PROBLEM REQUIREMENTS ->
Nothing in the records may be left out or reworded; return them exactly.

PROVIDED DATA ->
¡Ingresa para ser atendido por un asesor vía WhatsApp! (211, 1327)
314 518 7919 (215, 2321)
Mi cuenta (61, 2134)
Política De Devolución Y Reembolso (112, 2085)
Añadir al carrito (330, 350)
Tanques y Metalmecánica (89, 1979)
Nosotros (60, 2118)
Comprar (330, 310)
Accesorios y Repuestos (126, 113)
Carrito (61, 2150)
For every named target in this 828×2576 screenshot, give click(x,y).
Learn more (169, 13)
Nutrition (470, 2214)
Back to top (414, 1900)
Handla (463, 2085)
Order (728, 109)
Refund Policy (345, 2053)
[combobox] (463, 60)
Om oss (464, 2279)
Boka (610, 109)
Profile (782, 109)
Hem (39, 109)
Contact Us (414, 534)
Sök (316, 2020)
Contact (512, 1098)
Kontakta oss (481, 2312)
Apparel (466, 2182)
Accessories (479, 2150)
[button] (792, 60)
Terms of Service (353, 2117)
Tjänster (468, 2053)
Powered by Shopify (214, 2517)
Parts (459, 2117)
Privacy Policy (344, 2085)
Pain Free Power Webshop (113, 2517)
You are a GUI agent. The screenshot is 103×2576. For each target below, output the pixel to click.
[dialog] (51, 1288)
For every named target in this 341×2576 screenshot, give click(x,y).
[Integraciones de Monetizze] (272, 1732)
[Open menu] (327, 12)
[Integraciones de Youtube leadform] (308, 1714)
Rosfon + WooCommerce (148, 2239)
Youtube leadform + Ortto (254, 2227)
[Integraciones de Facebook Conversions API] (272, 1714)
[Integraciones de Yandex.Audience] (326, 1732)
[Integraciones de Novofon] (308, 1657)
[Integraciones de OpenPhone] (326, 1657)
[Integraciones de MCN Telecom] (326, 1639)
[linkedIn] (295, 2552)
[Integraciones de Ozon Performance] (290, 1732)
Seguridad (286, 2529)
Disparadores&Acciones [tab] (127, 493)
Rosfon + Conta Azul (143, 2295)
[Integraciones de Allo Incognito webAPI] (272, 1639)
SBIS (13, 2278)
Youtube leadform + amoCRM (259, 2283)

TASK RESPONSE ->
¡Ingresa para ser atendido por un asesor vía WhatsApp! (211, 1327)
314 518 7919 (215, 2321)
Mi cuenta (61, 2134)
Política De Devolución Y Reembolso (112, 2085)
Añadir al carrito (330, 350)
Tanques y Metalmecánica (89, 1979)
Nosotros (60, 2118)
Comprar (330, 310)
Accesorios y Repuestos (126, 113)
Carrito (61, 2150)
For every named target in this 828×2576 screenshot, give click(x,y).
Learn more (169, 13)
Nutrition (470, 2214)
Back to top (414, 1900)
Handla (463, 2085)
Order (728, 109)
Refund Policy (345, 2053)
[combobox] (463, 60)
Om oss (464, 2279)
Boka (610, 109)
Profile (782, 109)
Hem (39, 109)
Contact Us (414, 534)
Sök (316, 2020)
Contact (512, 1098)
Kontakta oss (481, 2312)
Apparel (466, 2182)
Accessories (479, 2150)
[button] (792, 60)
Terms of Service (353, 2117)
Tjänster (468, 2053)
Powered by Shopify (214, 2517)
Parts (459, 2117)
Privacy Policy (344, 2085)
Pain Free Power Webshop (113, 2517)
You are a GUI agent. The screenshot is 103×2576. For each target below, output the pixel to click.
[dialog] (51, 1288)
For every named target in this 341×2576 screenshot, give click(x,y).
[Integraciones de Monetizze] (272, 1732)
[Open menu] (327, 12)
[Integraciones de Youtube leadform] (308, 1714)
Rosfon + WooCommerce (148, 2239)
Youtube leadform + Ortto (254, 2227)
[Integraciones de Facebook Conversions API] (272, 1714)
[Integraciones de Yandex.Audience] (326, 1732)
[Integraciones de Novofon] (308, 1657)
[Integraciones de OpenPhone] (326, 1657)
[Integraciones de MCN Telecom] (326, 1639)
[linkedIn] (295, 2552)
[Integraciones de Ozon Performance] (290, 1732)
Seguridad (286, 2529)
Disparadores&Acciones [tab] (127, 493)
Rosfon + Conta Azul (143, 2295)
[Integraciones de Allo Incognito webAPI] (272, 1639)
SBIS (13, 2278)
Youtube leadform + amoCRM (259, 2283)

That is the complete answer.